Шрифт:
Интервал:
Закладка:
Народу набилось порядочно. На пузе у каждого — либо портрет, либо две даты, разделенные долгим тире. Пришлось послать за добавочными стульями. Среди присутствующих Антон (он пристроился в уголке справа от входа) углядел трех Тихонов, а затем и Громовицу. Обменялись издали приветствиями.
Наконец за кафедрой воздвигся смотритель. Вскинул голову, воспылал очами. Все смолкли.
— В Древнем Китае, — зловеще начал он, — музыкой пытали, музыкой казнили. Да-да! Смертная казнь оглушительной музыкой считалась одной из самых жестоких. Приговоренный не мог вынести ритмического грохота и через некоторое время умирал в корчах… То, что происходит сейчас за пределами наших резерваций, тоже казнь! Подобно самоубийце род людской казнит сам себя…
Говорить смотритель умел и, судя по всему, любил. Хлебом не корми — дай пометать с трибуны громы и молнии. Прирожденный проповедник, он не наращивал силу голоса постепенно: никакого крещендо — сразу форте.
— А самое страшное заключается в том, — гремел он, — что устроители геноцида (именно геноцида!) пытаются убедить нас в собственной правоте. И нет такого подлога, на который не пошли бы эти адвокаты дьявола, лишь бы оправдать свои преступления! Известный политик (не будем называть имена, они и так известны) не далее как в субботу заявил с экрана телевизора буквально следующее… — В руках смотрителя возник плоский прямоугольник — подобие учебника, врученного вчера Антону Громовицей. — «Современная музыка, — язвительно зачитал оратор, — вырабатывает привычку синхронного подергивания, превращая разрозненные личности в единое целое. Возникает навык быть общностью, а стало быть, и народом в самом высоком смысле этого слова…»
Смотритель поднял осунувшееся лицо и гневным взором обвел собрание.
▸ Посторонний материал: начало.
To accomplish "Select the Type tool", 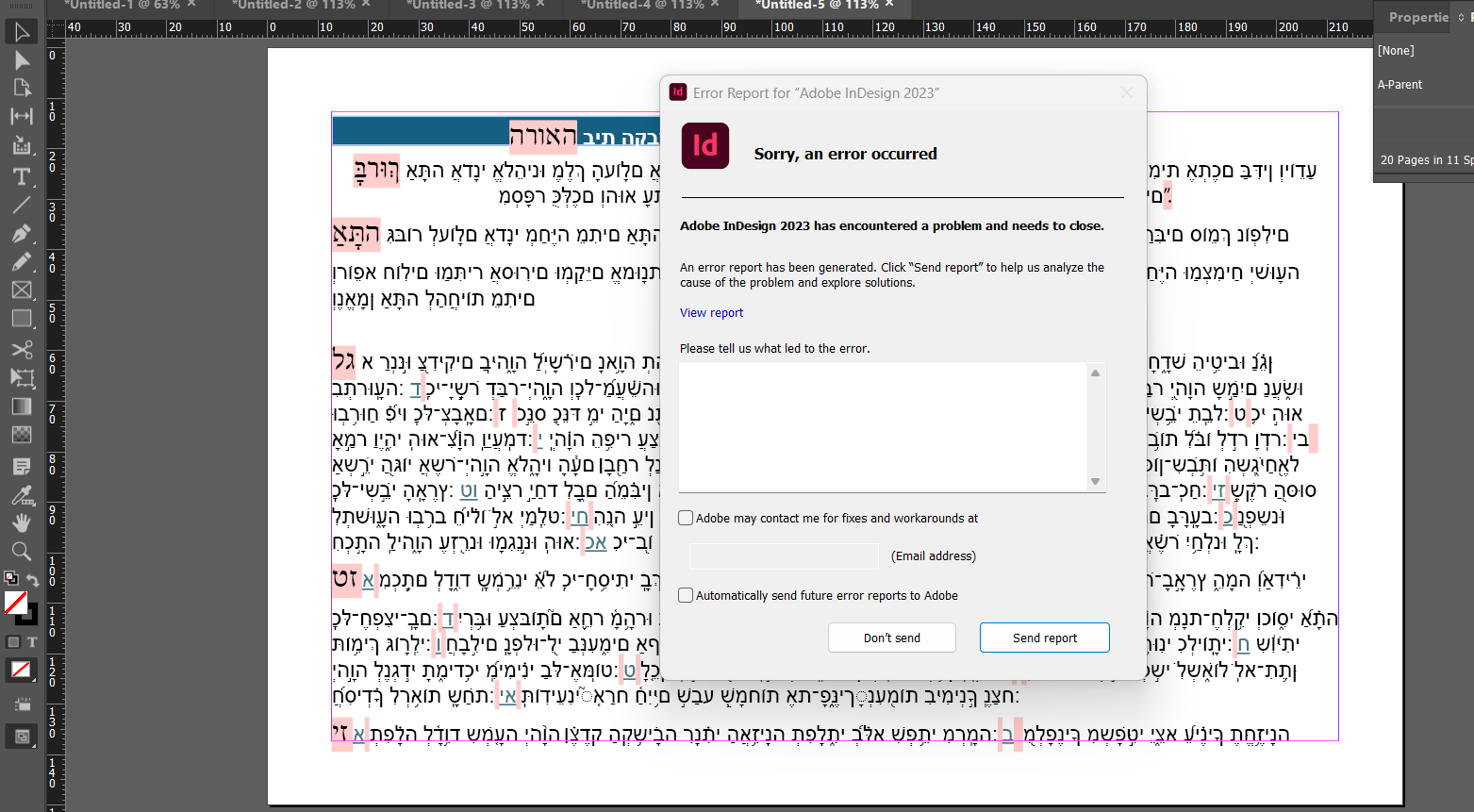I will pos(23,175).

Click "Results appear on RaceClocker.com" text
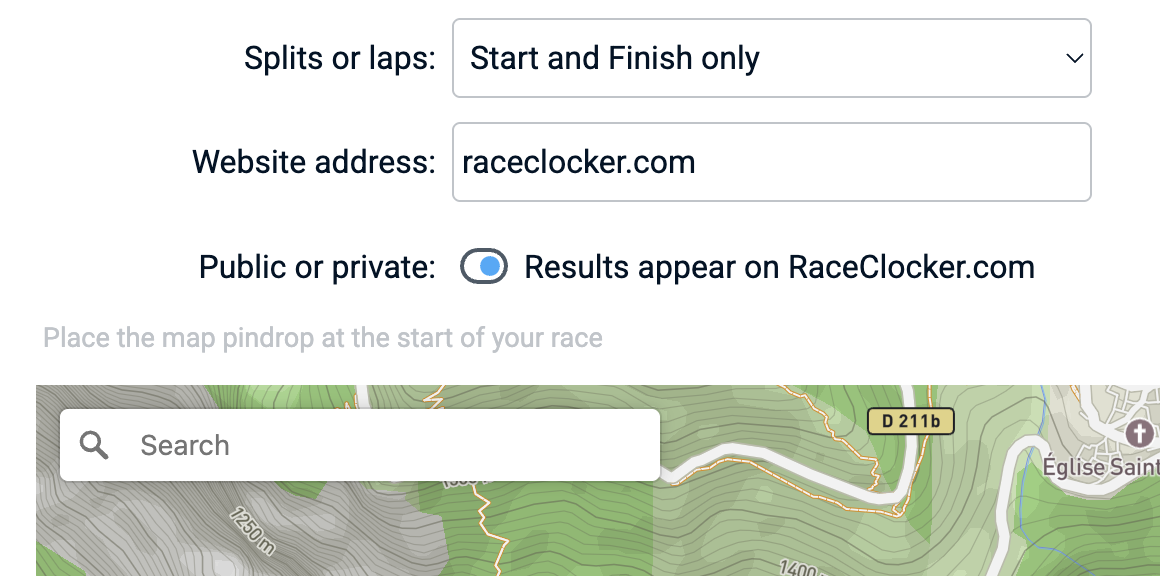[779, 267]
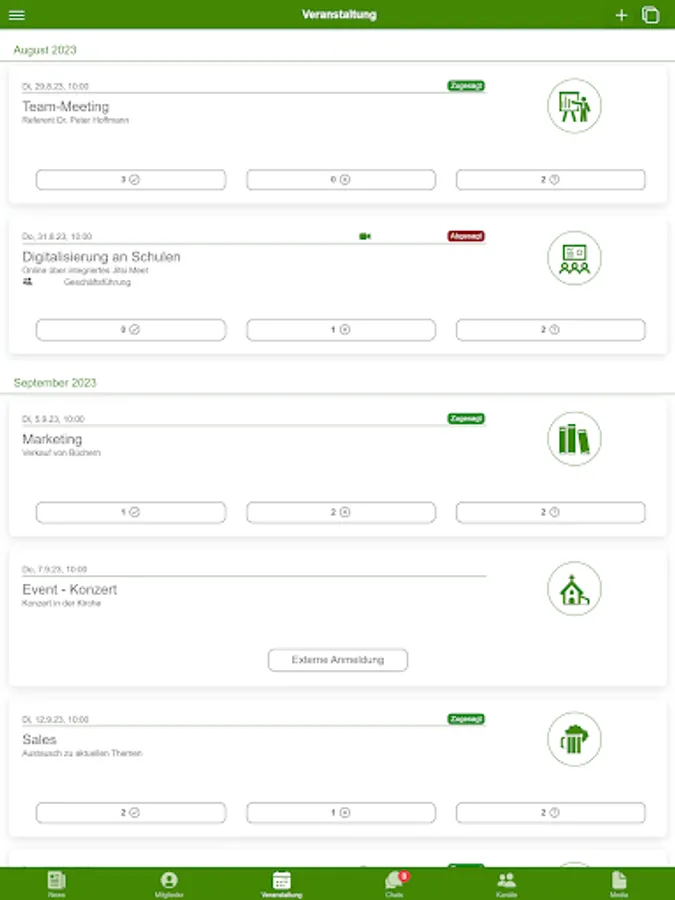The width and height of the screenshot is (675, 900).
Task: Switch to the News tab
Action: pos(56,883)
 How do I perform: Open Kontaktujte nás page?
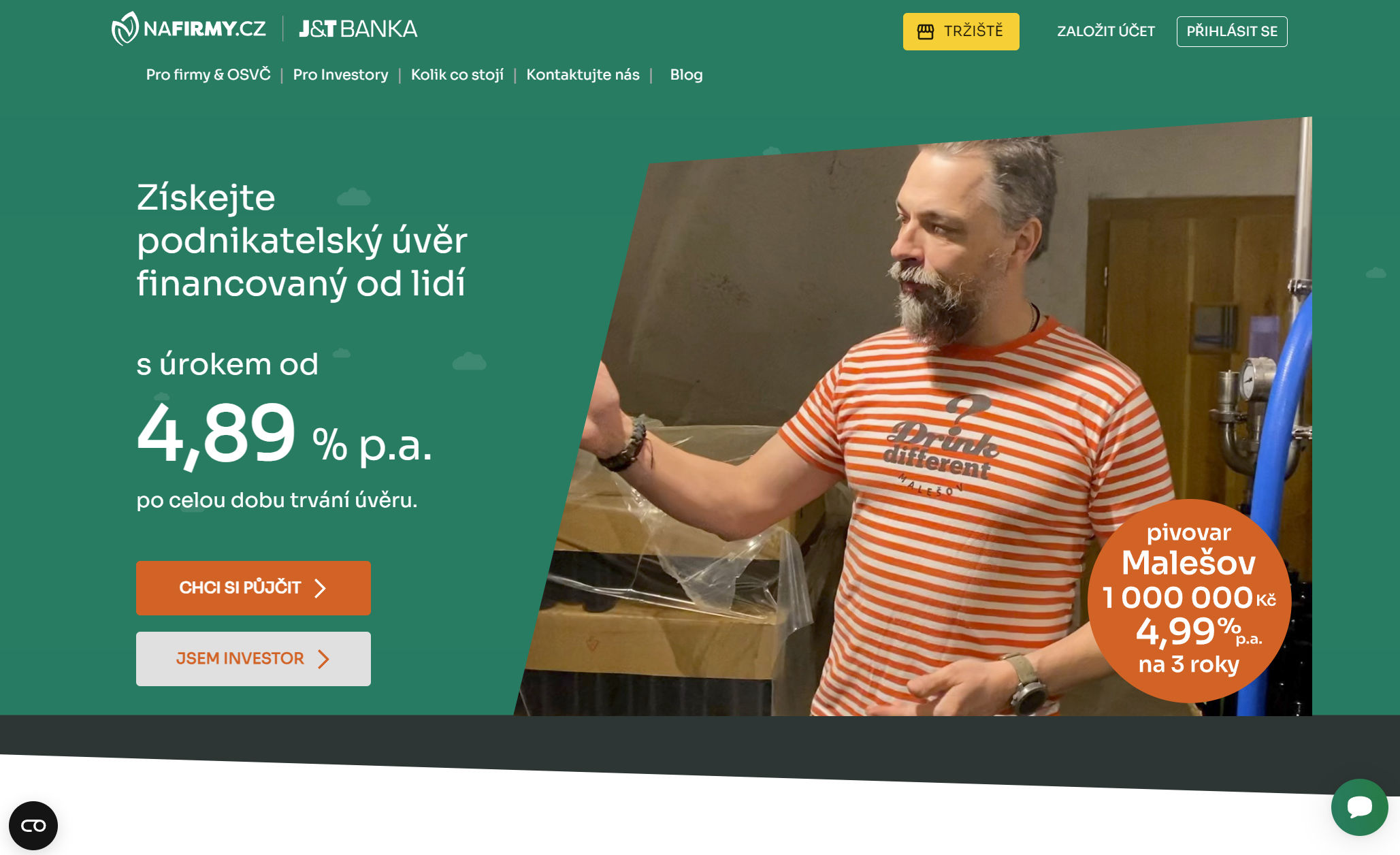point(583,75)
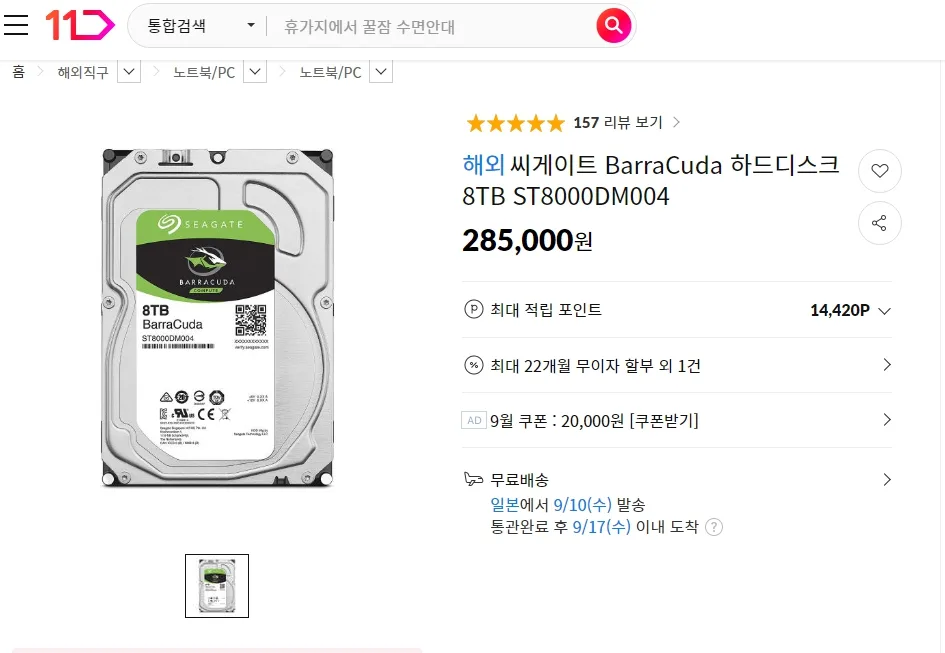Open 최대 22개월 무이자 할부 details
The height and width of the screenshot is (653, 945).
click(677, 365)
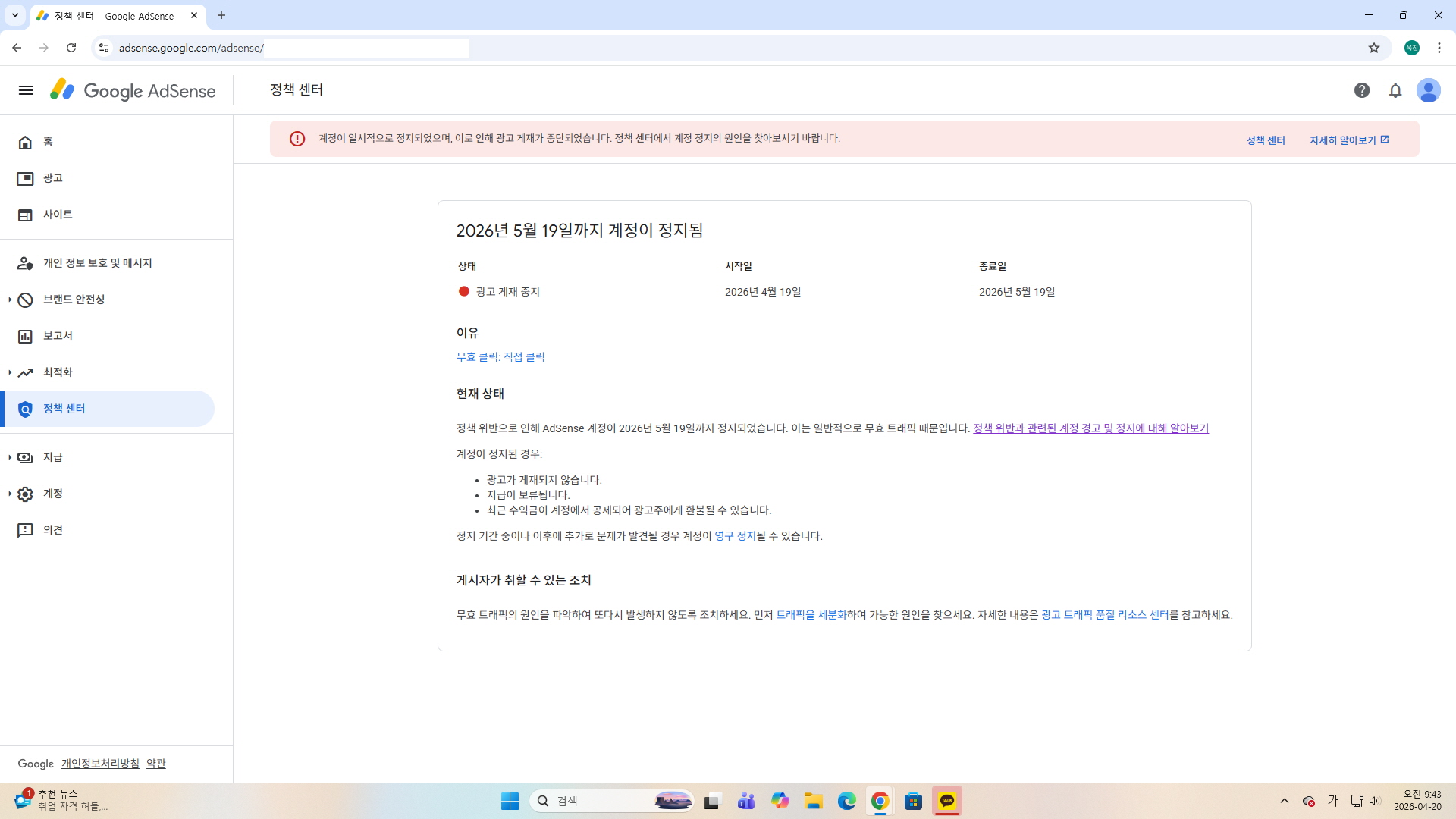Open KakaoTalk from the Windows taskbar
Viewport: 1456px width, 819px height.
click(947, 801)
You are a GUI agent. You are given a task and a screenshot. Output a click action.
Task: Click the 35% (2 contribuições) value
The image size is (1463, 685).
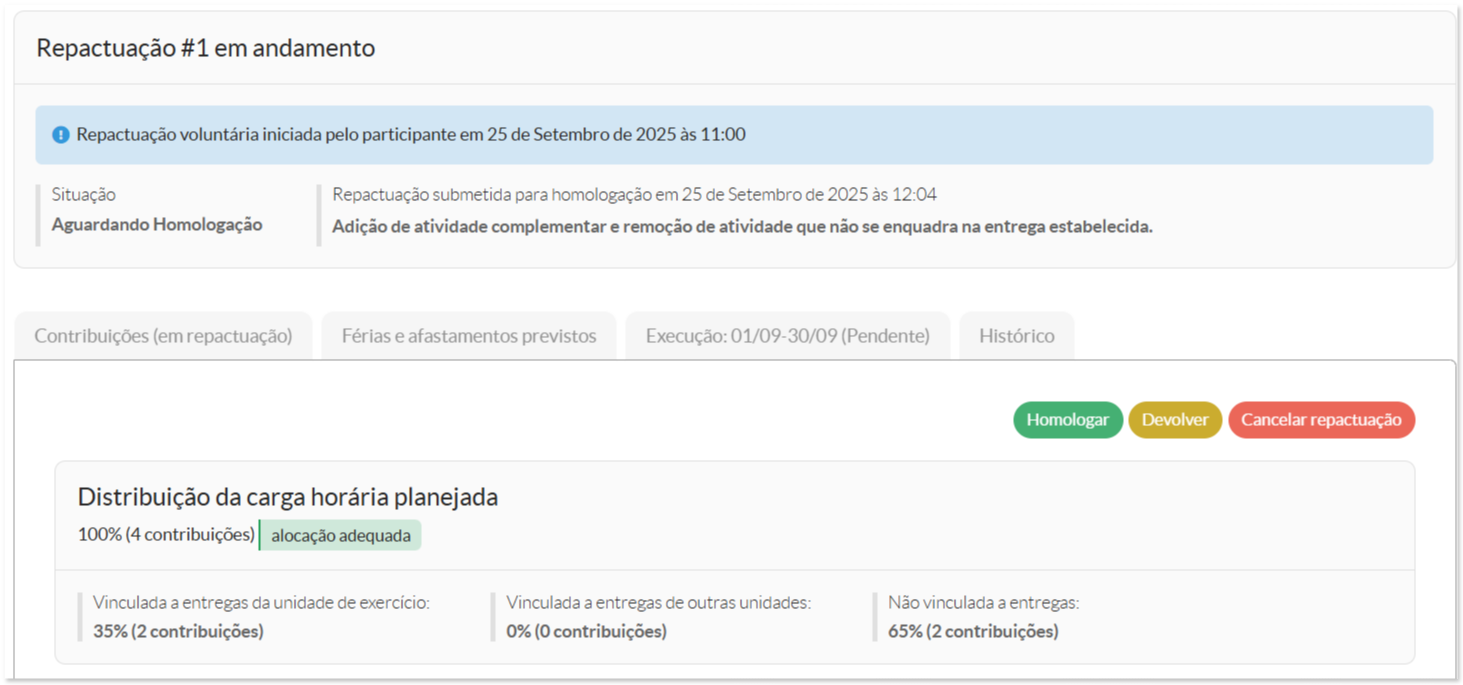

— А? — прорычал он. — Каково?.. И далее: «Даже если человек сидит один, но в наушниках, — он все равно часть народа, ибо те еле заметные судороги, которыми он отзывается на услышанное, повторятся в каждом его соотечественнике, надень на него ту же аппаратуру. Видите? Все качают ногой в такт, а один не качает. Вот он-то и есть отщепенец…» Политику вторит генерал. «Слияние в едином ритме, — утверждает он, — можно сравнить лишь со строевым шагом, с колонной на параде, где каждый — сын Отечества и ради Родины способен на все. Наши прадеды шли в атаку под флейту и громкий барабан. Стоит произнести слово “оркестр”, как в памяти возникают еще два слова: “военный” и “симфонический”, — причем сложно сказать, который из них более важен в деле патриотического воспитания…»
Выступающий приостановился, мазнул пальцем по экранчику, ища следующий тезис.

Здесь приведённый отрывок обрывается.